_Exercise prompt_:
Begin at the line containing "Instruction: Share on" and retype each line through the end of the records exactly. Include nothing else and no pictures.

/---

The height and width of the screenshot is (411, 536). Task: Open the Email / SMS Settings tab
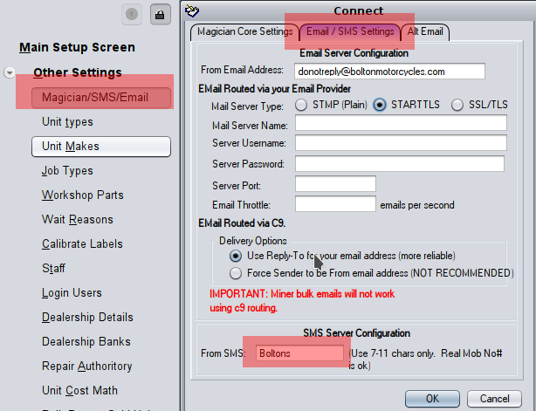click(351, 32)

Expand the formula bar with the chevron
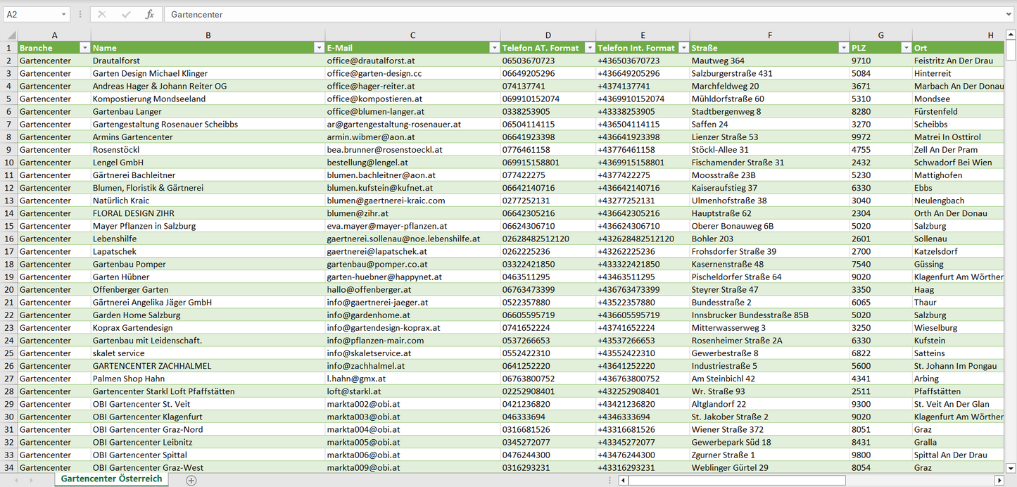1009,14
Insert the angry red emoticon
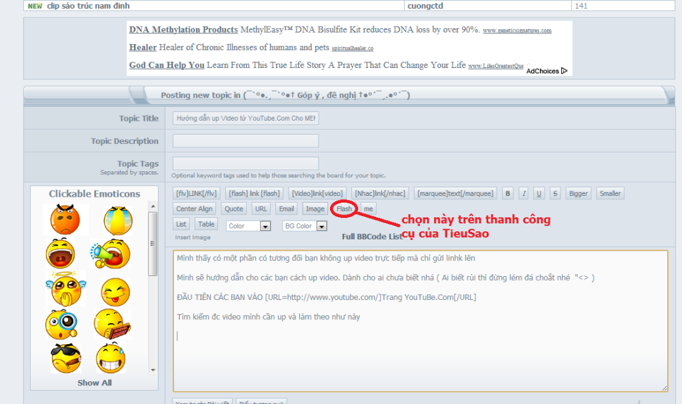This screenshot has width=682, height=404. [65, 219]
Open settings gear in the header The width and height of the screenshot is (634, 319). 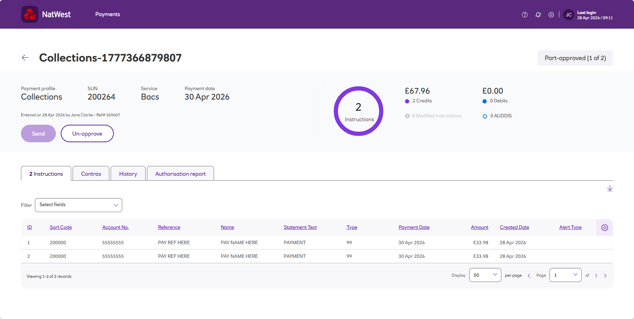click(551, 15)
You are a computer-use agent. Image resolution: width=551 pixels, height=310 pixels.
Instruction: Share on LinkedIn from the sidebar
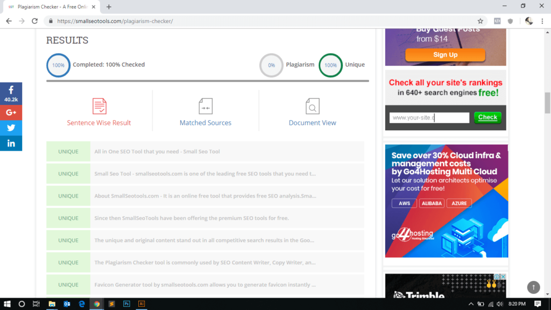point(11,143)
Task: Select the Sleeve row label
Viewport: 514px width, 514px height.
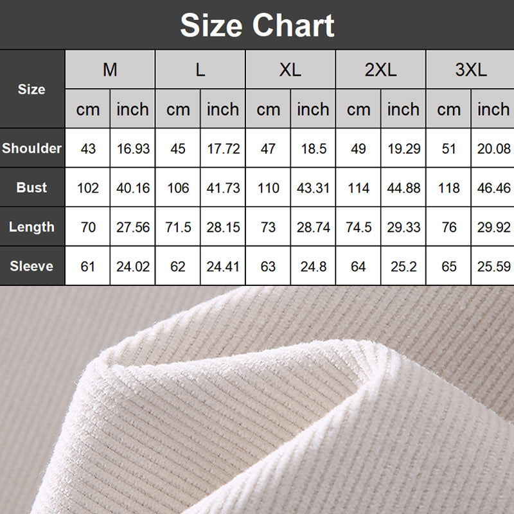Action: 32,266
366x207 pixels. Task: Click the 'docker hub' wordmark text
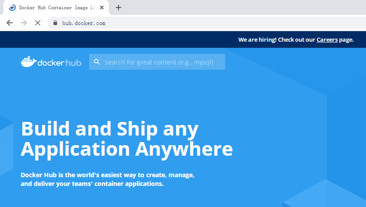(x=59, y=63)
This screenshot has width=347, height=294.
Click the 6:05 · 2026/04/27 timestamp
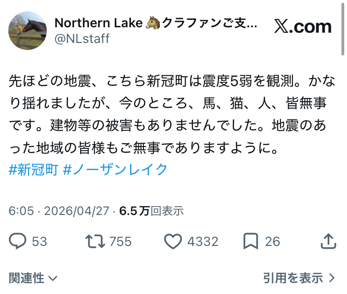pos(59,211)
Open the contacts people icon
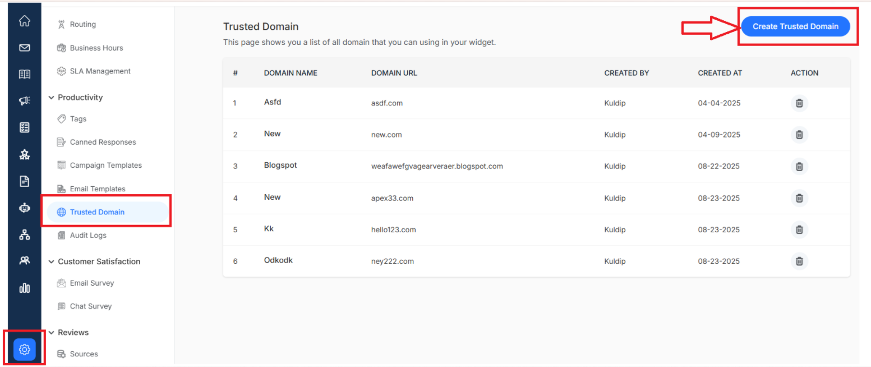This screenshot has height=367, width=871. point(24,261)
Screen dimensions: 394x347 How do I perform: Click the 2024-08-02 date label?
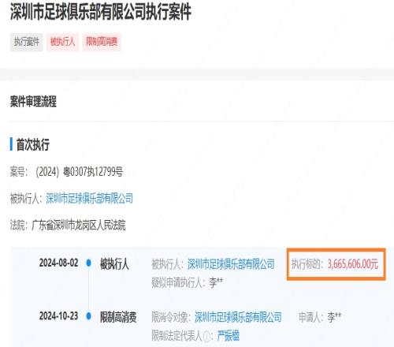click(58, 263)
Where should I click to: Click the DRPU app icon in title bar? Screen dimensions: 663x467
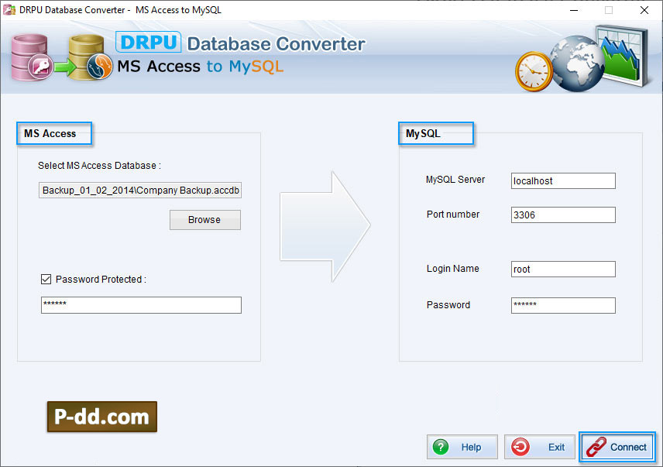[8, 10]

\---

_Output of the task_:
Instruction: Share on LinkedIn from the sidebar
point(11,143)
Task: Select the Sleeve row label
Viewport: 514px width, 514px height.
Action: 32,266
366x207 pixels. Task: Click the 'docker hub' wordmark text
(x=59, y=63)
This screenshot has width=347, height=294.
Click the 6:05 · 2026/04/27 timestamp
pos(59,211)
Open the contacts people icon
This screenshot has height=367, width=871. point(24,261)
Screen dimensions: 394x347 How do I perform: Click the 2024-08-02 date label?
click(58, 263)
Where should I click to: Click the DRPU app icon in title bar? Screen dimensions: 663x467
[8, 10]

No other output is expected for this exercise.